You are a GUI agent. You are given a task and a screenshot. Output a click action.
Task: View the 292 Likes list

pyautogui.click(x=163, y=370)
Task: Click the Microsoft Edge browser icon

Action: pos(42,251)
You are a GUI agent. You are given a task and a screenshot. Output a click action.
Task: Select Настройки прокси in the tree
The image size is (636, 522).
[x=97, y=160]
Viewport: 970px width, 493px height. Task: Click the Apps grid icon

==

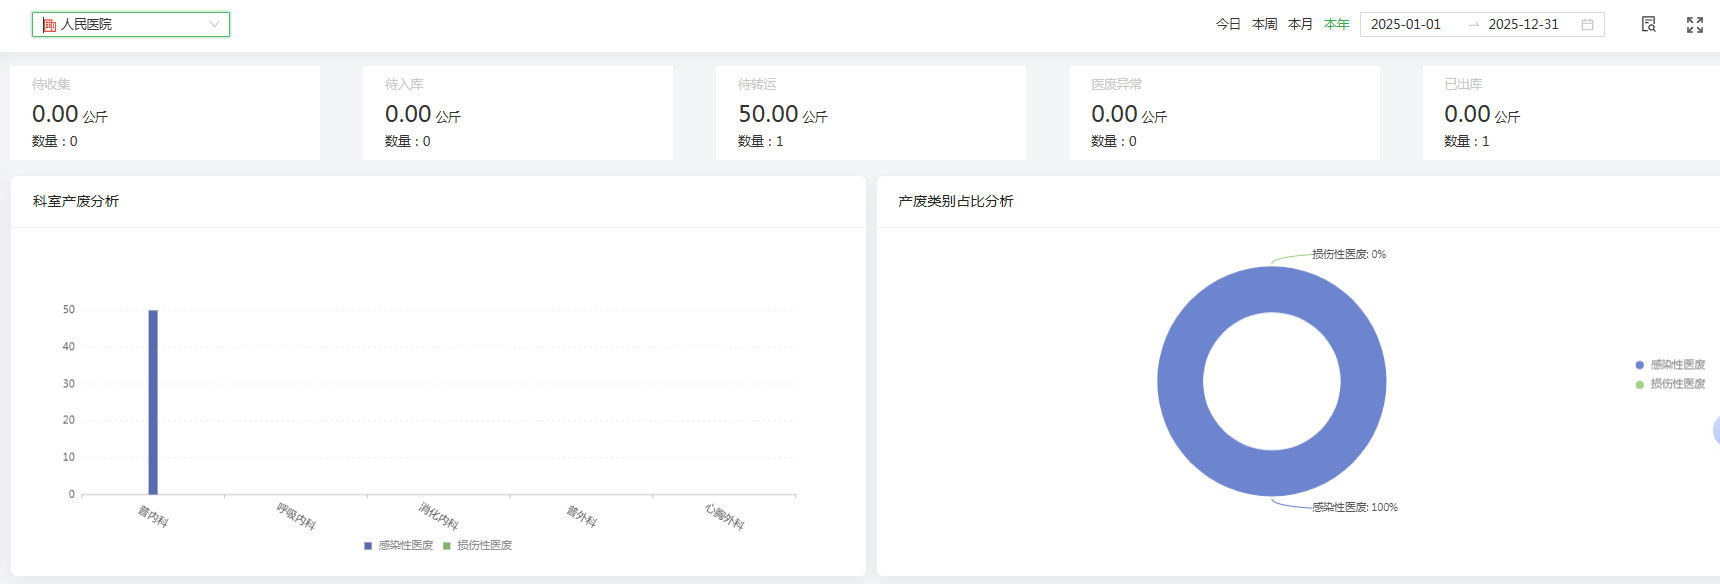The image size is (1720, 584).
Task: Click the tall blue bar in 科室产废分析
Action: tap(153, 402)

> Requirement
Reproduce exactly the lines above from the line with "The image size is (636, 522)." to the line with "Viewport: 970px width, 493px", including both, and add nothing.

> Answer to this task
The image size is (636, 522).
[x=97, y=160]
Viewport: 970px width, 493px height. Task: Click the Apps grid icon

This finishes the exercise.